# [DIRECTIVE]
Output the records as a numbered list, skipping blank lines, beginning at the line containing "Task: Expand the computerhoy.com" and ending with the line containing "Looking at the screenshot, I should (x=145, y=17).". Include both of those lines and nothing outside them.

# [MATERIAL FOR THIS EXERCISE]
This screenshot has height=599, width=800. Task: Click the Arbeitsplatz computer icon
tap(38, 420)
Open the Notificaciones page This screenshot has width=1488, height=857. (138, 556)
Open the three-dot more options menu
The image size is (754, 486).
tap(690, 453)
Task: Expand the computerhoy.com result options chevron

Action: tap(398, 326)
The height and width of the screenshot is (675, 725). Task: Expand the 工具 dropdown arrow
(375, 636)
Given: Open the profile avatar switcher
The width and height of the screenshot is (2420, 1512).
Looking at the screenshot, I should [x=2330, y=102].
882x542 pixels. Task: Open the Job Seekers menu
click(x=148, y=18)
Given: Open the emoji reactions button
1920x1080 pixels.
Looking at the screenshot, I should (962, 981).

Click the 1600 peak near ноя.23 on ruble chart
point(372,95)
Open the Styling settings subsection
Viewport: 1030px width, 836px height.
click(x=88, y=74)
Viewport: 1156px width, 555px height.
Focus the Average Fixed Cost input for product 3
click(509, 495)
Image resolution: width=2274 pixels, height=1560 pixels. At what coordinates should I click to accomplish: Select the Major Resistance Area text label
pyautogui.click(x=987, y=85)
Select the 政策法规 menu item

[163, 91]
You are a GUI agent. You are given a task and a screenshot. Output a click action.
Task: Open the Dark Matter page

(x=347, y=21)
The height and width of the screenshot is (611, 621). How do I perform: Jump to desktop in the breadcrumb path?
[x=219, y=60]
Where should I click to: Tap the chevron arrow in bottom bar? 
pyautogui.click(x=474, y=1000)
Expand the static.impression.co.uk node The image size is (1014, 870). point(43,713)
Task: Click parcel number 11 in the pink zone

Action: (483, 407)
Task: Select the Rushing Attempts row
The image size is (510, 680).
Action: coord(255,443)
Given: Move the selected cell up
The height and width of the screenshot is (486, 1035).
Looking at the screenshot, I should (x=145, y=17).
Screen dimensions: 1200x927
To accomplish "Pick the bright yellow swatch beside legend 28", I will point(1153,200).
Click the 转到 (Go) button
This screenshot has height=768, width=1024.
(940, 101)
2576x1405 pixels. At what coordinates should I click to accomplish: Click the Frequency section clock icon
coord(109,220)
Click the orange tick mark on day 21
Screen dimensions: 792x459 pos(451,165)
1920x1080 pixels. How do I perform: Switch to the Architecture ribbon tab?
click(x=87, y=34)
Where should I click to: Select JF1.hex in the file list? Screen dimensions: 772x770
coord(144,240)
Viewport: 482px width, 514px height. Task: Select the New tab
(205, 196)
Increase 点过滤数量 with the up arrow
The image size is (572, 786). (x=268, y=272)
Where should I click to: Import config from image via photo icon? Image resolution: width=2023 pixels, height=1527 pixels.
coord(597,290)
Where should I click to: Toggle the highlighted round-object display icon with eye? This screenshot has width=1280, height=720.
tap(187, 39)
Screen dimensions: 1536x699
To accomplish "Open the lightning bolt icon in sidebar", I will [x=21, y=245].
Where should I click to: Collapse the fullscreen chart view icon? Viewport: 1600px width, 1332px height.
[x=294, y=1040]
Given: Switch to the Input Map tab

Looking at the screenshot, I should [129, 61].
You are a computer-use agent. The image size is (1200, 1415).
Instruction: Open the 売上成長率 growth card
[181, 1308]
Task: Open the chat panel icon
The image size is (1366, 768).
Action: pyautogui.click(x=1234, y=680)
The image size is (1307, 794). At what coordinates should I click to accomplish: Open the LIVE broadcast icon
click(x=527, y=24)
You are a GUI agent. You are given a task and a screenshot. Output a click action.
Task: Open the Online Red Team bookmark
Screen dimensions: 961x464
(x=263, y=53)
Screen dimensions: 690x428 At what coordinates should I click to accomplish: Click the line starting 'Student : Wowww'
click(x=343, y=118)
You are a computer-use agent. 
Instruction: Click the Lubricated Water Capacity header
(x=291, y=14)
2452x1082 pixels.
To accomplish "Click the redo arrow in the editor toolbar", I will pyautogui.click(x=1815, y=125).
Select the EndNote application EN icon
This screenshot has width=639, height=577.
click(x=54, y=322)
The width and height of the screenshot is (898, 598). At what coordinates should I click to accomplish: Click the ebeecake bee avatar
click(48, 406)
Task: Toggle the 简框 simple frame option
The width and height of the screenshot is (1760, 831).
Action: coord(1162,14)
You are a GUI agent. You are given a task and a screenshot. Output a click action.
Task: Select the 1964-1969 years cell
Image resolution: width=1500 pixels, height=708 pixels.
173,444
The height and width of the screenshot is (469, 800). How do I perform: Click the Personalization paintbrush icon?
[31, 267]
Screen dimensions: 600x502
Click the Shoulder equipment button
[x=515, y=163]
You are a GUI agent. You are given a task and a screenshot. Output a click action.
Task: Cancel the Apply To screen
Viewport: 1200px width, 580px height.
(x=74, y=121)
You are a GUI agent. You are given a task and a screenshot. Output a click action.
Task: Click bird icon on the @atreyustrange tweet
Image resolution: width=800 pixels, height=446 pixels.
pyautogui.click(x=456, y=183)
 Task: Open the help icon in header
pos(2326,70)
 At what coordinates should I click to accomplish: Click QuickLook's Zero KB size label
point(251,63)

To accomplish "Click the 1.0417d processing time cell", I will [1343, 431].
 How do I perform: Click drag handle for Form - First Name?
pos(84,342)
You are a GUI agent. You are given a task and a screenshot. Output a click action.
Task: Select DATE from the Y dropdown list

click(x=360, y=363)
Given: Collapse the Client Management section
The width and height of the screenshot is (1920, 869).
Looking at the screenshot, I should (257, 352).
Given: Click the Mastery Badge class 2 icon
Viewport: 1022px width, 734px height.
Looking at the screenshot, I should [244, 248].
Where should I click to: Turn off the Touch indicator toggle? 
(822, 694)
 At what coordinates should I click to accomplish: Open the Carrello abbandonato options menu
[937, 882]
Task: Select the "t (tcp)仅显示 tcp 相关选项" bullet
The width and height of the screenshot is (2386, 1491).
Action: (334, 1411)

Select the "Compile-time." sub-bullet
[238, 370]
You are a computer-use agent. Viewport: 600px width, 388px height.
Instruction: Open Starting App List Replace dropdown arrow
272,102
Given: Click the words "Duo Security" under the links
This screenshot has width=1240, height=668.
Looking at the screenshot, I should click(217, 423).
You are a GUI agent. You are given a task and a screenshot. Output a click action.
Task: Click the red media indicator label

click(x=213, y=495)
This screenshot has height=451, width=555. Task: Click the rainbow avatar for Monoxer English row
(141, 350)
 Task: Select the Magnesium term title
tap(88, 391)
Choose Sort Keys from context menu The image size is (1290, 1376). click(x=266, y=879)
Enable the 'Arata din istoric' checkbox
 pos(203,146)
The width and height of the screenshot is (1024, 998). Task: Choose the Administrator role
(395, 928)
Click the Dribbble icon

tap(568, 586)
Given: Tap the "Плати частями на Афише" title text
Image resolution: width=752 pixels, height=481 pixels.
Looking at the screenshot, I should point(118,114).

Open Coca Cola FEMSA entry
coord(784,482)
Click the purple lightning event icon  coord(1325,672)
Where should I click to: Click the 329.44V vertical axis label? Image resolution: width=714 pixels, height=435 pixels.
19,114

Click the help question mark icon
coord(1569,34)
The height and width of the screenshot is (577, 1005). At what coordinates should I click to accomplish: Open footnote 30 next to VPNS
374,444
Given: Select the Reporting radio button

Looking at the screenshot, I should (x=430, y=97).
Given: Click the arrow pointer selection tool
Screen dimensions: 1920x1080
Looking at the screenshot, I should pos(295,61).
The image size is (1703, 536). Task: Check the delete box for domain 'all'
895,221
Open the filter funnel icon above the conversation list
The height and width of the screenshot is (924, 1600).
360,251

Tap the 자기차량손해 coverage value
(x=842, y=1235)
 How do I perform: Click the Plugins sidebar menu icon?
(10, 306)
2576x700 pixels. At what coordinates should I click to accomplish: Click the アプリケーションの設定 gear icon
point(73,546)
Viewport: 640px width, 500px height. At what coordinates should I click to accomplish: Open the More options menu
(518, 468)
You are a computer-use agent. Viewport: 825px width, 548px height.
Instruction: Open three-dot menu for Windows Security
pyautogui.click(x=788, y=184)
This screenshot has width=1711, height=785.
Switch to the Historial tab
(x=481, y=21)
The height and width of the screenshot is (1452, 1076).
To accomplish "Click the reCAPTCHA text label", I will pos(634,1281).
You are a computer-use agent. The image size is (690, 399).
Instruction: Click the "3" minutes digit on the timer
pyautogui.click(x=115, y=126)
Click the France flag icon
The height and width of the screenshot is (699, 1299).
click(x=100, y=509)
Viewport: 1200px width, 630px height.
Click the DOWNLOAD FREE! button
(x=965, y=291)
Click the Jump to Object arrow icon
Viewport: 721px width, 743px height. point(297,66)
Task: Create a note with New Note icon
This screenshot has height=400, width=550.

# [WORKED SOLUTION]
1. Task: Expand the computerhoy.com result options chevron
2. Action: tap(398, 326)
3. The height and width of the screenshot is (675, 725). Task: Expand the 工具 dropdown arrow
4. (375, 636)
5. Given: Open the profile avatar switcher
6. The width and height of the screenshot is (2420, 1512).
7. Looking at the screenshot, I should [x=2330, y=102].
8. 882x542 pixels. Task: Open the Job Seekers menu
9. click(x=148, y=18)
10. Given: Open the emoji reactions button
11. 1920x1080 pixels.
12. Looking at the screenshot, I should (962, 981).
13. Click the 1600 peak near ноя.23 on ruble chart
14. point(372,95)
15. Open the Styling settings subsection
16. Viewport: 1030px width, 836px height.
17. click(x=88, y=74)
18. Viewport: 1156px width, 555px height.
19. Focus the Average Fixed Cost input for product 3
20. click(509, 495)
21. Image resolution: width=2274 pixels, height=1560 pixels. At what coordinates should I click to accomplish: Select the Major Resistance Area text label
22. pyautogui.click(x=987, y=85)
23. Select the 政策法规 menu item
24. [163, 91]
25. You are a GUI agent. You are given a task and a screenshot. Output a click action.
26. Task: Open the Dark Matter page
27. (x=347, y=21)
28. The height and width of the screenshot is (611, 621). How do I perform: Jump to desktop in the breadcrumb path?
29. [x=219, y=60]
30. Where should I click to: Tap the chevron arrow in bottom bar? 
31. pyautogui.click(x=474, y=1000)
32. Expand the static.impression.co.uk node The image size is (1014, 870). point(43,713)
33. Task: Click parcel number 11 in the pink zone
34. Action: (483, 407)
35. Task: Select the Rushing Attempts row
36. The image size is (510, 680).
37. Action: coord(255,443)
38. Given: Move the selected cell up
39. The height and width of the screenshot is (486, 1035).
40. Looking at the screenshot, I should (x=145, y=17).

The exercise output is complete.